(Records begins)
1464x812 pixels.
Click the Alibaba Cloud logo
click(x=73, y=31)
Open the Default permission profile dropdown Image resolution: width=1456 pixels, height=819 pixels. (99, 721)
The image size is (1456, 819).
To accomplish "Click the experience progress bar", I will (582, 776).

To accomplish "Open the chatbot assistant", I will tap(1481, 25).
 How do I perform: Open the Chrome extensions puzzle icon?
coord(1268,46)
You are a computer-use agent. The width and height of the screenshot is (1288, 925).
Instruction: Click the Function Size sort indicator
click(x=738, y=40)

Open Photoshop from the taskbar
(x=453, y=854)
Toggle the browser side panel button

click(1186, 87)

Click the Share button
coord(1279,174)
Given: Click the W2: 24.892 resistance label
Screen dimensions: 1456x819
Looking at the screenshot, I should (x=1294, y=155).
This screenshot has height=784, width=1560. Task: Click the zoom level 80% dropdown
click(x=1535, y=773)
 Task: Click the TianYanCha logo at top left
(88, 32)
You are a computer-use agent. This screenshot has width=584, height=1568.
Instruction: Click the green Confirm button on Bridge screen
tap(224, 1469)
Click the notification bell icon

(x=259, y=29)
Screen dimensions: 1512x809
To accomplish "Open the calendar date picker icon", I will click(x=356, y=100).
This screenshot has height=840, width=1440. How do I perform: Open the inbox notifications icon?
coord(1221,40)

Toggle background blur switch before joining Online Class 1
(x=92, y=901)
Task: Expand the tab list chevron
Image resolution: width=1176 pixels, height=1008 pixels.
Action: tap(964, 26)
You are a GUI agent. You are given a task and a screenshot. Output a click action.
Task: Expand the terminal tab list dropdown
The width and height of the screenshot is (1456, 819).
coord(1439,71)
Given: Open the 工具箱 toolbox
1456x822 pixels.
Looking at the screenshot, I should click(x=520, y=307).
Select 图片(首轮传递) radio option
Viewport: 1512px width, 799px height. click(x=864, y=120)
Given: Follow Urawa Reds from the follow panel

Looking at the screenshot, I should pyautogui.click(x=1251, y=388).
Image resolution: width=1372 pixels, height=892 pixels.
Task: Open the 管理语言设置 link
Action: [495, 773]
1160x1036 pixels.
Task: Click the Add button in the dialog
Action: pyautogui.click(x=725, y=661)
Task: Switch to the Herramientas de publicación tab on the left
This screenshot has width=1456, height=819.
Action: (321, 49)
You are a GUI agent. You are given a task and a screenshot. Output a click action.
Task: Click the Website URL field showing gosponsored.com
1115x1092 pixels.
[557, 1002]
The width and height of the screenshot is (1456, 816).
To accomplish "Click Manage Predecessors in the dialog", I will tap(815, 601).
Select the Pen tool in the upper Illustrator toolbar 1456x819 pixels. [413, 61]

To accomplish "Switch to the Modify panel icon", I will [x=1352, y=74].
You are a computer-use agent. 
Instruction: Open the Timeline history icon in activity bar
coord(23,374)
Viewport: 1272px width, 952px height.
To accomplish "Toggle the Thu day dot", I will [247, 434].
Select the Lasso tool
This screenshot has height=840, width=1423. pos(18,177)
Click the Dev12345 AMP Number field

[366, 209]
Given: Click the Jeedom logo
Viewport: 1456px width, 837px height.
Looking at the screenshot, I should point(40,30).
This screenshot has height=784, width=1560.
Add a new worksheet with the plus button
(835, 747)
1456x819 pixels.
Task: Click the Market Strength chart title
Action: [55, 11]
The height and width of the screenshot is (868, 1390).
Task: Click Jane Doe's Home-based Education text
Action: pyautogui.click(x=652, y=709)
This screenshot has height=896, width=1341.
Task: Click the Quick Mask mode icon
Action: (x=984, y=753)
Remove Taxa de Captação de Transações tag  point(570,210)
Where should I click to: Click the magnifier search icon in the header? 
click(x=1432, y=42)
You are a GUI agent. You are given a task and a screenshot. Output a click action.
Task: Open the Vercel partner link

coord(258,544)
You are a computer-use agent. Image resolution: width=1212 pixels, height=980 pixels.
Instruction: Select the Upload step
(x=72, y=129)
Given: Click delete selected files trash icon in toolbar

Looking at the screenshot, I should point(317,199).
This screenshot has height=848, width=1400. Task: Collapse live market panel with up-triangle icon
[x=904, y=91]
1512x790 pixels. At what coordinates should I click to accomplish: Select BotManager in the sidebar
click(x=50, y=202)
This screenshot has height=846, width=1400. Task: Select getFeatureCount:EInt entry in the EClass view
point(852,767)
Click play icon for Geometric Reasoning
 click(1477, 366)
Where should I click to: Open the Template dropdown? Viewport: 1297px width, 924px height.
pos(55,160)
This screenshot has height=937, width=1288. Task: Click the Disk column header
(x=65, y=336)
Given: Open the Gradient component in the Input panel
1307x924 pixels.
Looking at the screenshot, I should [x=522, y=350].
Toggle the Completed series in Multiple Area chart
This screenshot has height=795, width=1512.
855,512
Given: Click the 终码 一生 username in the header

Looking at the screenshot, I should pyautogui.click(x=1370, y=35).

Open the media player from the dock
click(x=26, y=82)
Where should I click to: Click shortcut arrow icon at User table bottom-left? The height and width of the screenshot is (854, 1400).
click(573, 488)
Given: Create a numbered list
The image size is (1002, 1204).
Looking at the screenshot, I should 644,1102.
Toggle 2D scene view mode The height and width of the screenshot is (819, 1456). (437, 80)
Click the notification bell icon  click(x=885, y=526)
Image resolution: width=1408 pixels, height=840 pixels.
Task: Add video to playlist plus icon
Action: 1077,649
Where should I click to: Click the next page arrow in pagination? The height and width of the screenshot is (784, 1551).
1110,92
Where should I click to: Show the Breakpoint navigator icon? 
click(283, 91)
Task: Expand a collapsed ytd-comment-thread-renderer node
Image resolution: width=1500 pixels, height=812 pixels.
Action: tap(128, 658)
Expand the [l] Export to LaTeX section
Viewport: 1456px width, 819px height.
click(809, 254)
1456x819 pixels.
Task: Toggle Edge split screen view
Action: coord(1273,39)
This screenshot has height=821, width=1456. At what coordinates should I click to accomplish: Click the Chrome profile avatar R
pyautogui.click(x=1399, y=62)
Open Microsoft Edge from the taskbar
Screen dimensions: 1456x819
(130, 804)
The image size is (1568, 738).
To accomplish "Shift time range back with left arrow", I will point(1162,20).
(Records ends)
_The problem_. Read the entries and select each line where the word "agent" is found.

_Answer to this problem_.
You are a computer-use agent. The width and height of the screenshot is (1288, 925).
You are a computer-use agent. This screenshot has width=584, height=1568.
You are a GUI agent. You are given a task and a screenshot. Output a click action.
You are a GUI agent. You are given a task and a screenshot. Output a click action.
You are a computer-use agent. 
You are a GUI agent. You are given a task and a screenshot. Output a click action.
You are a computer-use agent. Image resolution: width=1212 pixels, height=980 pixels.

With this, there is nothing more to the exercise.